Problem: In the entries below, find the line with "Re: Starting Life" and print exactly every line from there up to and including the line with "Anketler (194, 2451)", with no other lines.

Records to process:

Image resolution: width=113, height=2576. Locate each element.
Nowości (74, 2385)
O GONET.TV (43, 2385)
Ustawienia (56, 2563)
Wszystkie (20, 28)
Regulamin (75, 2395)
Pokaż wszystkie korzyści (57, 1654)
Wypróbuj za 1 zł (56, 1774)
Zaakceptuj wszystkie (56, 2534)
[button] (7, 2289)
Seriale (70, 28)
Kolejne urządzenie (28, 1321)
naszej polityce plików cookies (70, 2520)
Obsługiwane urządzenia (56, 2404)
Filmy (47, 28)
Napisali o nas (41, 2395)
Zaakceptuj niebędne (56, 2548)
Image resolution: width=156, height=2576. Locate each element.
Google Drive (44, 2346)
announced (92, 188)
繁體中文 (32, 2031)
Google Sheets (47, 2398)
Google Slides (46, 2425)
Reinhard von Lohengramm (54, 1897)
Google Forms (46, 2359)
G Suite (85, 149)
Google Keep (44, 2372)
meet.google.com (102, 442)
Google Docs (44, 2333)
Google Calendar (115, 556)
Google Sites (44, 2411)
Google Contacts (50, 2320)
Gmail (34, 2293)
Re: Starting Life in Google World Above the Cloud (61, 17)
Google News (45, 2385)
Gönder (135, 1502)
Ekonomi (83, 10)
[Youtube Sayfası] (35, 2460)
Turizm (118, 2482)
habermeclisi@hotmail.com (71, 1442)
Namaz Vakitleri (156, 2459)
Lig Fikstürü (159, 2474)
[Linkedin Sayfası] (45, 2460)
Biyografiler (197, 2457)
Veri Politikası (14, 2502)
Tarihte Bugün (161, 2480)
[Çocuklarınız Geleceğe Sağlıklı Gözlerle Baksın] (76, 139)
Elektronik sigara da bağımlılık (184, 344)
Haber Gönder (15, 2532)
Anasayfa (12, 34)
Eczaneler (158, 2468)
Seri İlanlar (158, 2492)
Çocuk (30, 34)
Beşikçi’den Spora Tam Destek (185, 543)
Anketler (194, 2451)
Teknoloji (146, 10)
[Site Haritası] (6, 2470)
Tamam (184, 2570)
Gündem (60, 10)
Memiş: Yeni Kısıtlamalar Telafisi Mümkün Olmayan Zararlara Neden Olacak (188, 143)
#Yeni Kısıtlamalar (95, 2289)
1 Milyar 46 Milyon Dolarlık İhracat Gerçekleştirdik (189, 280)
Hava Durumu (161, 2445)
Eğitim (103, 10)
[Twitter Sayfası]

Response to this exercise:
Re: Starting Life in Google World Above the Cloud (61, 17)
Google News (45, 2385)
Gönder (135, 1502)
Ekonomi (83, 10)
[Youtube Sayfası] (35, 2460)
Turizm (118, 2482)
habermeclisi@hotmail.com (71, 1442)
Namaz Vakitleri (156, 2459)
Lig Fikstürü (159, 2474)
[Linkedin Sayfası] (45, 2460)
Biyografiler (197, 2457)
Veri Politikası (14, 2502)
Tarihte Bugün (161, 2480)
[Çocuklarınız Geleceğe Sağlıklı Gözlerle Baksın] (76, 139)
Elektronik sigara da bağımlılık (184, 344)
Haber Gönder (15, 2532)
Anasayfa (12, 34)
Eczaneler (158, 2468)
Seri İlanlar (158, 2492)
Çocuk (30, 34)
Beşikçi’den Spora Tam Destek (185, 543)
Anketler (194, 2451)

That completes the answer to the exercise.